とにかく日本から逃げだそうとする群集心理から、空港はパニック状態に陥っていた。しかし主要な航空機は既にどこかへ飛び立ってしまい、残されていたのは双発プロペラ機が一台だけであった。その一台が空港を更なる地獄絵図へと導く。

澱口は新聞社のヘリコプターを使って婚約者の元へ向かおうとしたが、ヘリは故障していた。ツヨシがその故障を直したことで希望が開けるが、そこに亀井戸が現れ、事態は面倒なことに。

米空軍少尉メイナードは新型機のテスト中に核戦争勃発を知り、そのまま軍を脱走して婚約者のローラの元へやってきた。ローラは親が構築した完璧な核シェルターへ避難していた。

タケ・タケ島は食人の風習が残る南の島。そこへ世界中から逃げ込んできた人々が集まり・・・。

ヘリでツヨシを由比ヶ浜の自宅へ送り届けた澱口達であったが、ツヨシの自宅は蛻の殻であった。そこにチンピラ風情の若者の集団が現れる。

理性を失いつつあった人々は、晴海埠頭に停泊していた南極観測船『ふじ』へと殺到していた。『ふじ』の船内では、押しつぶされ圧殺された人のそのまた上へ上へと人々が次々と折り重なっていく。

珠子とツヨシを帯同しながら澱口は大阪に辿り着く。婚約者の菊枝との再会は、彼に絶望しかもたらさないものであった。澱口は珠子と結婚することを決意し、婚姻手続きのため近隣の区役所へ向かうが、そこにいたのは融通の利かない典型的なお役所職員であった。

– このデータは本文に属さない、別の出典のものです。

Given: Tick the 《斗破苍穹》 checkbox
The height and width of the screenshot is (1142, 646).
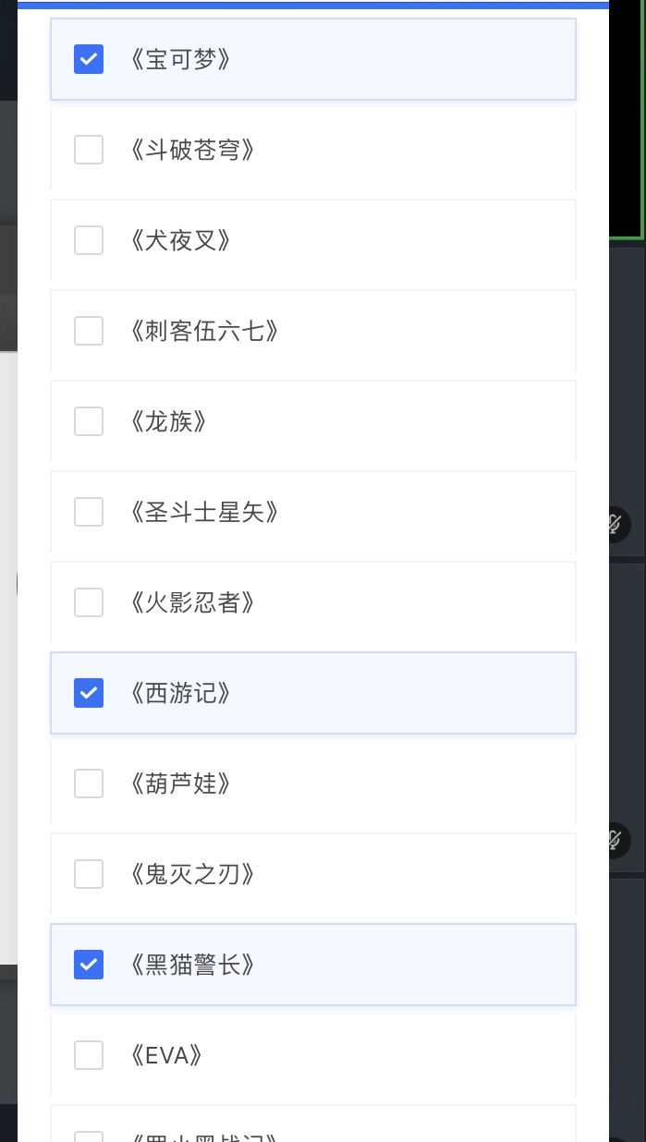Looking at the screenshot, I should click(89, 150).
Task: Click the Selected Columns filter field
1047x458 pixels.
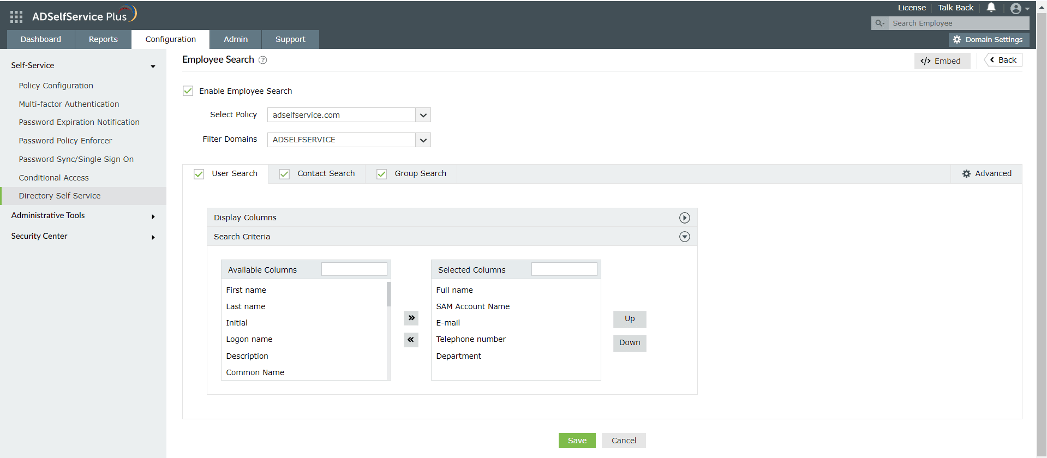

南極点で最後の霊長類となっていたブライアン・ジョー・バラードが最後に残した無意味な一言。

オートプレイにより空しく鳴り響く音楽。地球上で最後まで生き残っていた生物は・・・。

登場人物

複数章に登場している人物のみ記載する。

澱口襄

毎読新聞社社会部の記者。25歳。大阪に大橋菊枝という婚約者がいるが、東京にいる時はガールフレンドの珠子と遊んでいる。
香島珠子

澱口のガールフレンド。普段はモデルの仕事をしている。
野依渉

毎読新聞社政治部の記者。澱口とは仲が良い。戦争勃発後も会社に留まって情報収集していた。
山内ツヨシ

小学五年生。第三京浜で橋梁から落下しそうなバスに乗車していたが、澱口に救われ以降行動を共にすることになった。機械いじりの天才。
大橋菊枝

大阪に住む澱口の婚約者。24歳。
亀井戸

銀河テレビのディレクター。

受賞

筒井は前述のとおり当作品で第1回星雲賞(日本長編作品部門)を受賞しているが、同時に「フル・ネルソン」で日本短編作品部門とのダブル受賞となった。

翌年の第2回星雲賞も「ビタミン」で日本短編作品部門の連続受賞を果たしている。